Sandy football shakes ‘little brother’ mindset, smothers rival Barlow 28-13

Published 10:45 pm Friday, September 27, 2024

Sandy senior Nick Harrell pulls down the Barlow runner. 

Two interceptions; four sacks; just shy of 200 yards rushing and four touchdowns for your star senior running back.

That is how you not only win, but dominate the latest installment of a football rivalry.

Sandy versus Barlow is always special. But after a 28-13 smothering a Friday night, Sept. 27, in a game that wasn’t as close as that final scoreline implies, only the Pioneers are celebrating.

“Look down at your chests, it says, ‘Sandy,’ this is your field,” Coach Josh Dill roared to his team after the win. “I’m so proud of you guys, you stayed focused and locked in.”

“I love all you guys, great job tonight,” said senior defensive end Jared Scott.

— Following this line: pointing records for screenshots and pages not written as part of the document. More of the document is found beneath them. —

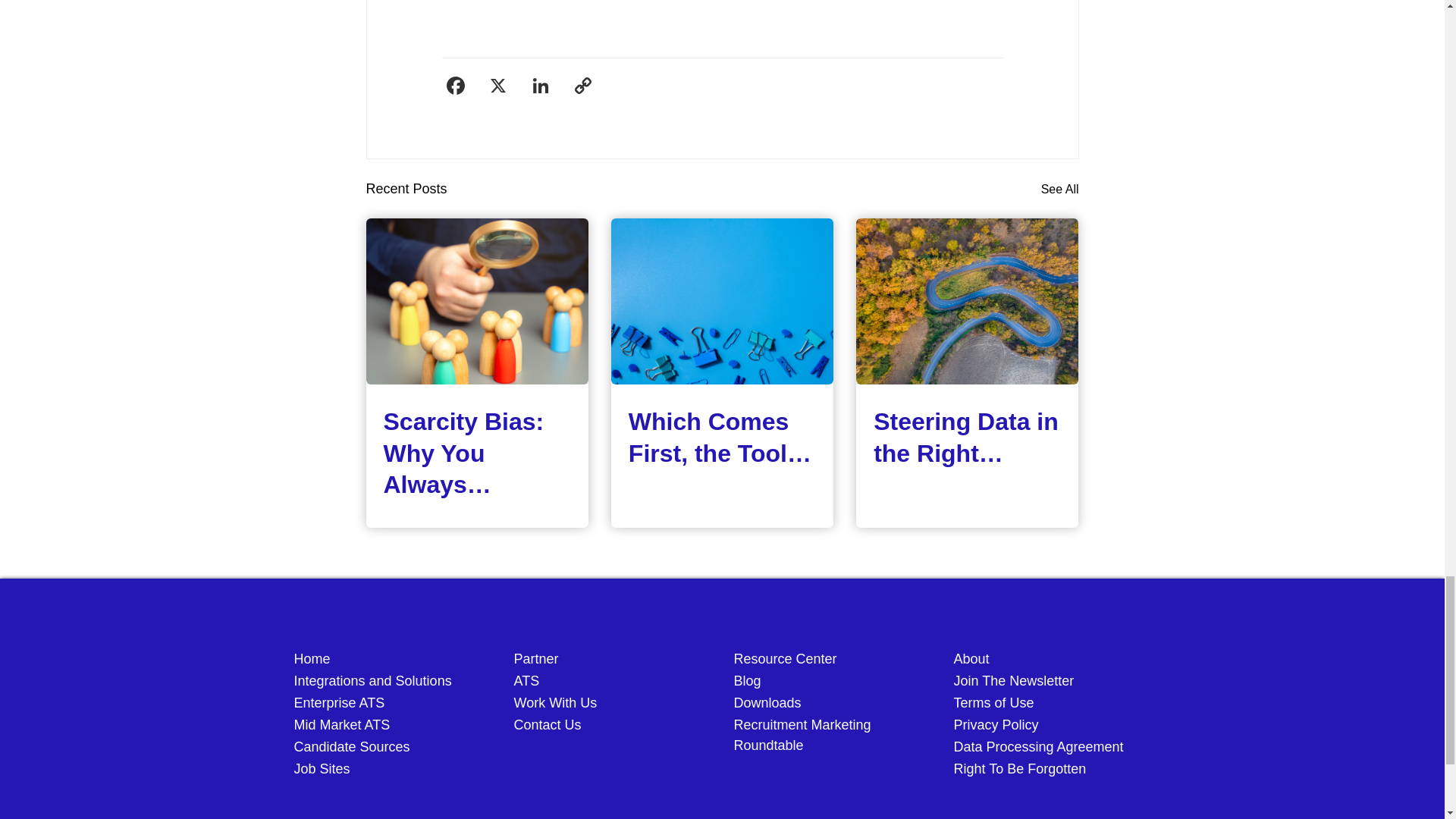
X (497, 87)
Facebook (454, 87)
LinkedIn (539, 87)
Copy Link (582, 87)
Given the description of an element on the screen output the (x, y) to click on. 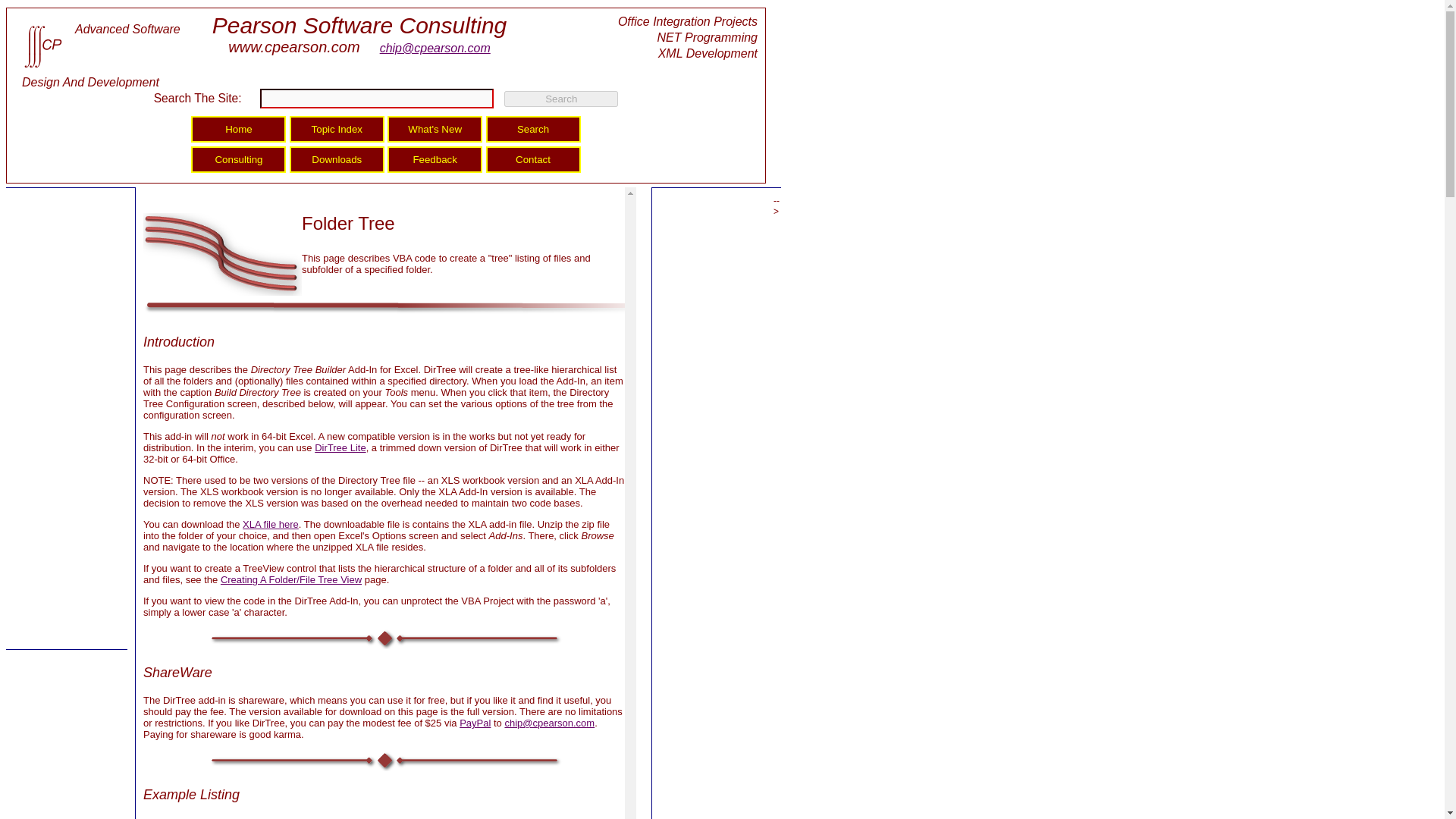
Contact (533, 158)
Search (560, 98)
Consulting (237, 158)
Home (237, 128)
What's New (434, 128)
What's New (434, 128)
Consulting (237, 158)
Downloads (336, 158)
Topic Index (336, 128)
Home (237, 128)
XLA file here (270, 523)
Downloads (336, 158)
Search (560, 98)
Topic Index (336, 128)
Search (533, 128)
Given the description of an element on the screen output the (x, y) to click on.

For Barlow (0-4, 0-2 League), junior quarterback Daniel Nelson threw for 160 yards and a TD; sophomore tight end Drew Miller had 2 catches for 107 yards and a TD; and junior running back Caleb Meyer rushed for 70 yards.

For Sandy (2-2, 1-1 League), senior running back Mataio Olomua was electric with 193 yards rushing and 4 TDs; while junior running back Caden McMahon added 63 yards rushing.

“That is what happens when you bring energy and bring that swagger,” Olomua said.

Olomua is a shifty, dancing running back that seems to squirm and claw his way through the tiniest gaps opened by his offensive line.

“They knew we were going to run the ball every play, and they couldn’t stop it,” Coach Dill said. “That is everything for us, our big guys up front and Mataio is just on a different level right now running the ball.”

When it is all clicking, you get something like the magical Pioneers drive in the second quarter that the team will be hanging its hats on for a long time. It was a 6-play, 80-yard scoring drive in which Olomua ran for every play.

“It is absolutely incredible,” Dill said. “He has earned it. He is the guy who is the first in the weight room, never misses practice, and this is the result of four years of hard work.”

Defensively the Pioneers rebounded after giving up a homerun play to the visitors — McMahon and sophomore corner Gio Ruiz-Perez snagged interceptions, and senior defensive lineman Nick Harrell twice enveloped Nelson for the sack.

“Barlow has a pretty balanced attack, so we had to focus on our defensive back play, be in position and do our job,” Dill said.

On the other side of the ball the Bruins also reaped plenty of turnovers. They had four: an interception by Meyer, an interception and fumble recovery by senior linebacker Kellen Collins, and a 50-yard fumble scoop-and-score by senior defensive back Carson Ryder late in the fourth quarter that cut into the lead and kept things from ending too lopsided.

“It was a little ugly down the stretch, turned the ball over a few times, but we just played so physical,” Dill said.

There is no love lost between the schools, especially with echoes of last year, when Barlow pulled an upset stunner on Sandy’s field, throwing the Pioneers seeding out of whack and sending them on a difficult, distant first round loss. The Bruins, meanwhile, danced their way deep into the now-rebranded Columbia Cup.

“We talked about how we built this game up bigger than it is in years past, and for them it’s just been another game, which has been their recipe,” Dill said. “We got too emotional. For us it was about the faceless opponent and doing our job.”

But with the latest win the rivalry is all even at two wins apiece in the last four meetings. And with the victory secured, Sandy can breathe that sigh of relief and celebrate.

“Now it feels so good to win, that is the rival and we have been the little brother for so long,” Dill said.